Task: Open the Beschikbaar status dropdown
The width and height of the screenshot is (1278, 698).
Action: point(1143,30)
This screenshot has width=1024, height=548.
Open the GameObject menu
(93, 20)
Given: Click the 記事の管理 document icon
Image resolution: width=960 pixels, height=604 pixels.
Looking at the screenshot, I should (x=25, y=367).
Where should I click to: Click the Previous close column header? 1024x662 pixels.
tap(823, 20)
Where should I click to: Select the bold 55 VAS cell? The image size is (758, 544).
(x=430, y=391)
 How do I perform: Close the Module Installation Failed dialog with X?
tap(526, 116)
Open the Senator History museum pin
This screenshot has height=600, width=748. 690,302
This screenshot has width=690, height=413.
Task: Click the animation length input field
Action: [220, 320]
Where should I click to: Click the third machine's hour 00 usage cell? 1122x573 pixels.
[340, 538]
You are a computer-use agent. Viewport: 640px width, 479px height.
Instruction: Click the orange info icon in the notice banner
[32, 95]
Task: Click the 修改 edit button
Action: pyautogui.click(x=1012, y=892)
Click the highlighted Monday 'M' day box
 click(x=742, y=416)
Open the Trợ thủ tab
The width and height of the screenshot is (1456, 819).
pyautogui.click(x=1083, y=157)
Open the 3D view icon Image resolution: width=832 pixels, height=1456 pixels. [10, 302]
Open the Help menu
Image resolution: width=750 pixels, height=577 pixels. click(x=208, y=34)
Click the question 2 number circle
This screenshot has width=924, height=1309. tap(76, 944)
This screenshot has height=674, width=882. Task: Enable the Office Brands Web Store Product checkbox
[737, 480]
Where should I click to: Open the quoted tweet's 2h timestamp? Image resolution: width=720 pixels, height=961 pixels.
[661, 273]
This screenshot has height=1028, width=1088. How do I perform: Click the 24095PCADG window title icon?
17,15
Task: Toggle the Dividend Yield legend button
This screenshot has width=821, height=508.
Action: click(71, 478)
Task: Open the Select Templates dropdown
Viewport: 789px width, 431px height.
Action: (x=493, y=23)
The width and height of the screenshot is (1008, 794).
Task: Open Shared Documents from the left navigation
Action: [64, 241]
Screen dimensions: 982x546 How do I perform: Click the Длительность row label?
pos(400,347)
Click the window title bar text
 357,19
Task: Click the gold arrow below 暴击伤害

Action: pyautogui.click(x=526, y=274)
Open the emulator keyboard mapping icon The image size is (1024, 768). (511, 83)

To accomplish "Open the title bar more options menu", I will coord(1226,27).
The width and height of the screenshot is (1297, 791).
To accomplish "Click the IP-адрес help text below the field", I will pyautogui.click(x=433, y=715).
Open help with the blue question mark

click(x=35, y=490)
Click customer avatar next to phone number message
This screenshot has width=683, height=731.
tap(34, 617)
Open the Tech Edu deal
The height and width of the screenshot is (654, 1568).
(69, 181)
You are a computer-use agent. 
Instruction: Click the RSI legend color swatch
□ □ □ □ □
• _DO THIS_
Update the listing above by changing every "Where should I click to" to "Where do I click to", and write out the whole listing again with nothing else altered.

• _SOLUTION TO THE EXERCISE_
Task: Open the Beschikbaar status dropdown
The width and height of the screenshot is (1278, 698).
Action: point(1143,30)
This screenshot has width=1024, height=548.
Open the GameObject menu
(93, 20)
Given: Click the 記事の管理 document icon
Image resolution: width=960 pixels, height=604 pixels.
Looking at the screenshot, I should (x=25, y=367).
Where do I click to: Click the Previous close column header? 1024x662 pixels.
tap(823, 20)
Where do I click to: Select the bold 55 VAS cell? The image size is (758, 544).
(x=430, y=391)
 How do I perform: Close the Module Installation Failed dialog with X?
tap(526, 116)
Open the Senator History museum pin
This screenshot has height=600, width=748. 690,302
This screenshot has width=690, height=413.
Task: Click the animation length input field
Action: [220, 320]
Where do I click to: Click the third machine's hour 00 usage cell? 1122x573 pixels.
[340, 538]
You are a computer-use agent. Viewport: 640px width, 479px height.
Instruction: Click the orange info icon in the notice banner
[32, 95]
Task: Click the 修改 edit button
Action: pyautogui.click(x=1012, y=892)
Click the highlighted Monday 'M' day box
 click(x=742, y=416)
Open the Trợ thủ tab
The width and height of the screenshot is (1456, 819).
pyautogui.click(x=1083, y=157)
Open the 3D view icon Image resolution: width=832 pixels, height=1456 pixels. [10, 302]
Open the Help menu
Image resolution: width=750 pixels, height=577 pixels. click(x=208, y=34)
Click the question 2 number circle
This screenshot has width=924, height=1309. tap(76, 944)
This screenshot has height=674, width=882. Task: Enable the Office Brands Web Store Product checkbox
[737, 480]
Where do I click to: Open the quoted tweet's 2h timestamp? Image resolution: width=720 pixels, height=961 pixels.
[661, 273]
This screenshot has height=1028, width=1088. How do I perform: Click the 24095PCADG window title icon?
17,15
Task: Toggle the Dividend Yield legend button
This screenshot has width=821, height=508.
Action: click(71, 478)
Task: Open the Select Templates dropdown
Viewport: 789px width, 431px height.
Action: (x=493, y=23)
The width and height of the screenshot is (1008, 794).
Task: Open Shared Documents from the left navigation
Action: [64, 241]
Screen dimensions: 982x546 How do I perform: Click the Длительность row label?
pos(400,347)
Click the window title bar text
 357,19
Task: Click the gold arrow below 暴击伤害

Action: pyautogui.click(x=526, y=274)
Open the emulator keyboard mapping icon The image size is (1024, 768). (511, 83)

To accomplish "Open the title bar more options menu", I will coord(1226,27).
The width and height of the screenshot is (1297, 791).
To accomplish "Click the IP-адрес help text below the field", I will pyautogui.click(x=433, y=715).
Open help with the blue question mark

click(x=35, y=490)
Click customer avatar next to phone number message
This screenshot has width=683, height=731.
tap(34, 617)
Open the Tech Edu deal
The height and width of the screenshot is (654, 1568).
(69, 181)
You are a computer-use agent. 
Instruction: Click the RSI legend color swatch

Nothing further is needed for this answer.